Deux salariés du domaine constatent son attitude étrange et l'interpellent. "Il lui a été demandé si tout allait bien et s'il avait besoin d'aide", aurait précisé l'un des témoins auditionnés par la police. Christophe Dominici fait savoir que ça ne va pas bien mais poursuit son chemin. "Il est encore vu ressortir du Domaine, puis arpenter l'avenue de la Grille d'honneur, le long d'un muret qui donne, une dizaine de mètres plus bas, sur des bâtiments", poursuit L'Equipe.
C'est alors que vers 14h40 un cycliste aperçoit à son tour Christophe Dominici, "revenu le long de ce muret, avenue de la Grille d'honneur". L'ancien rugbyman tombe sous ses yeux, une chute d'une dizaine de mètres. "Il n'est pas monté sur ce parapet, ni ne l'a enjambé, a confié une source proche de l'enquête. Ce dernier témoin dit l'avoir vu basculer dans le vide."
Sans nouvelles de son compagnon, Loretta Denaro contacte le Domaine de Saint-Cloud qui l'avertit de l'accident. Elle se rend sur place mais il est trop tard. Comme la famille de Christophe Dominici, elle rejette la thèse du suicide. Le père de ses deux filles "n'a pas fait de tentative de suicide, ni n'a tenu de propos morbides au cours de ces derniers mois, rapporte une source proche de Loretta Denaro. Aucun écrit n'a été retrouvé chez lui ou sur lui."

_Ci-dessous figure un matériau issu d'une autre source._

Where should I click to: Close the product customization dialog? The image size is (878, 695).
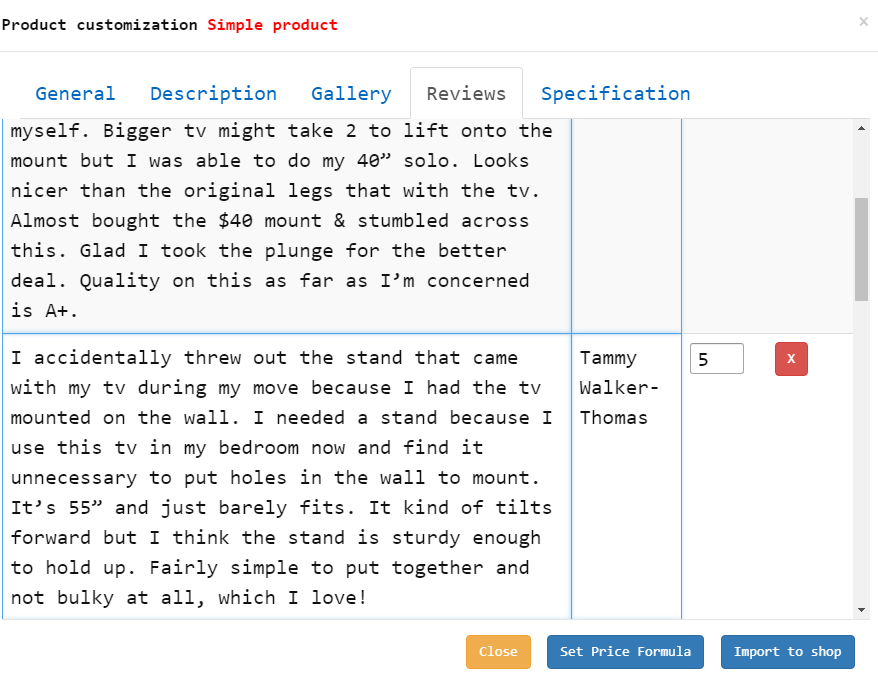point(863,22)
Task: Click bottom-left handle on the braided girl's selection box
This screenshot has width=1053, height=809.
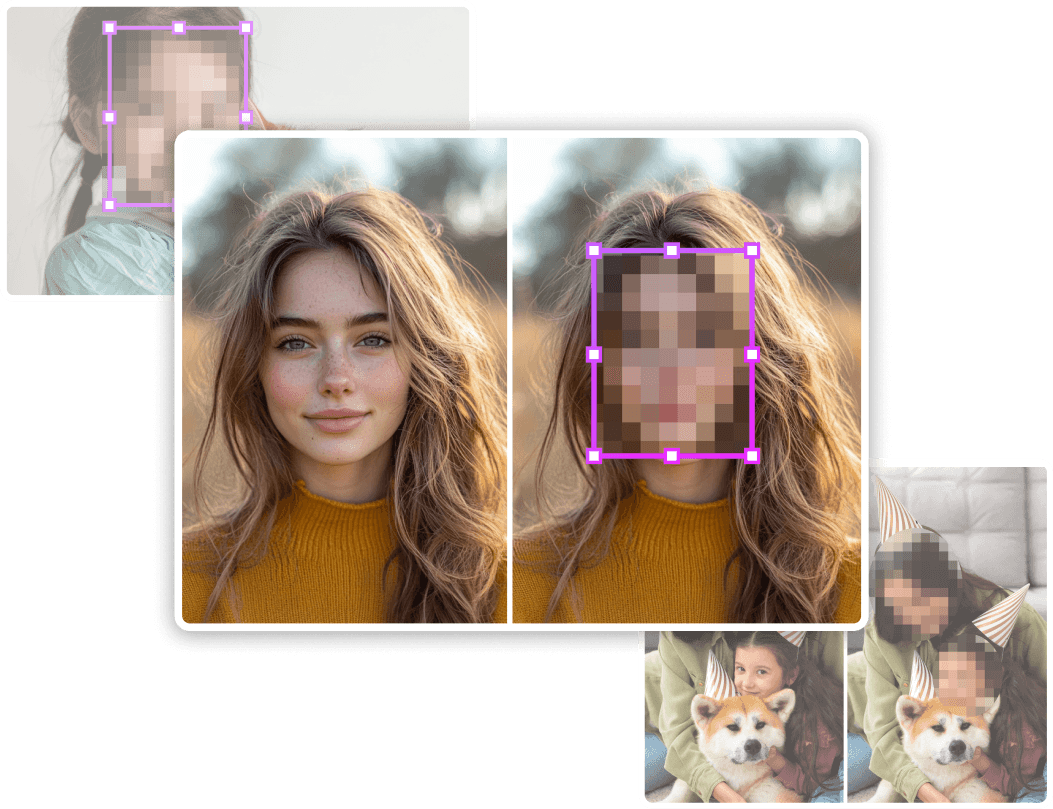Action: tap(110, 204)
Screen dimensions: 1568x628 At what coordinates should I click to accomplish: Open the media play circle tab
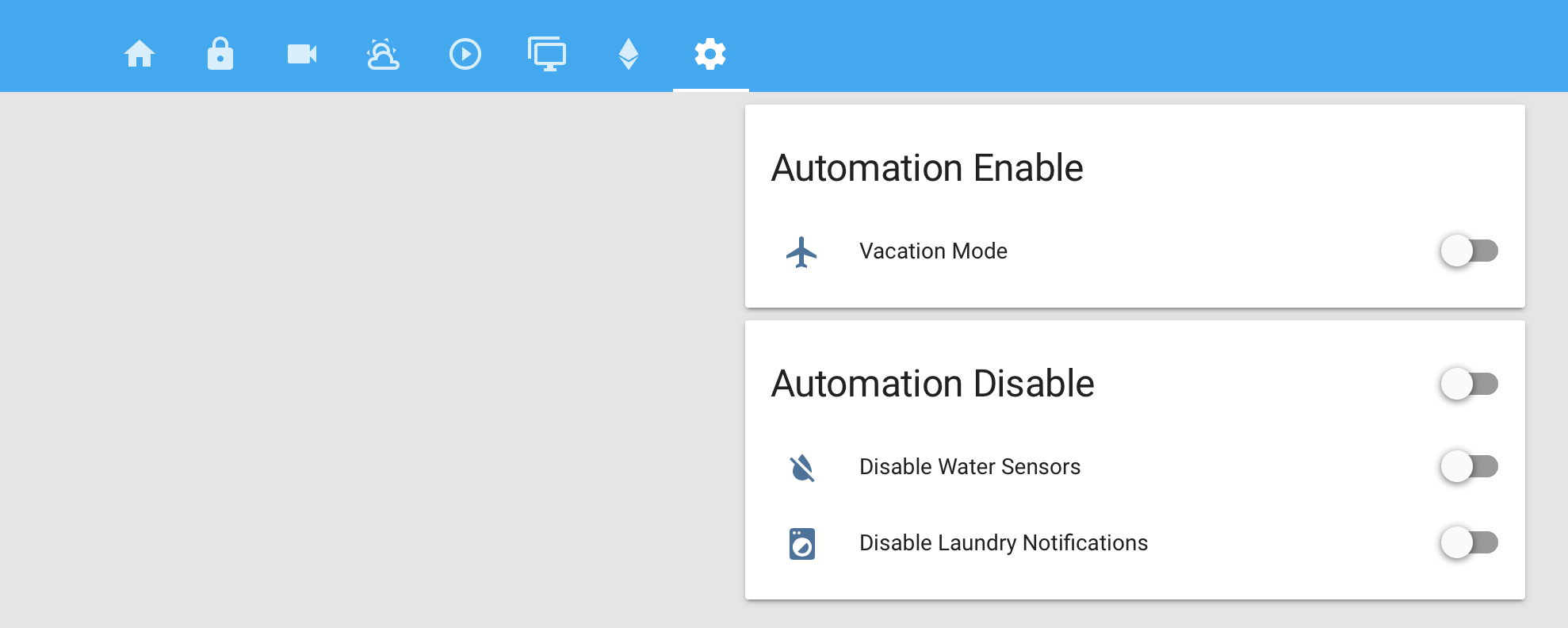click(x=465, y=54)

Vendredi 27 novembre, la famille de Christophe Dominici a publié un communiqué. "Hâtivement, certaines affirmations aux termes desquelles Christophe aurait mis sciemment fin à ses jours ont été relayées dans les médias ; affirmations dont la famille entend se préserver. Cette thèse - particulièrement aisée - n'est pas avérée, et ne peut, en l'état, être accréditée. La famille prie donc ceux qui seraient amenés à commenter les circonstances de son décès de bien vouloir respecter sa mémoire et notre espérance", est-il notamment indiqué dans le document.
Les enquêteurs sont à l'heure actuelle "toujours dans l'attente des résultats des analyses toxicologiques, notamment pour savoir s'il prenait bien son traitement médicamenteux", a fait savoir une source proche de l'enquête à L'Equipe.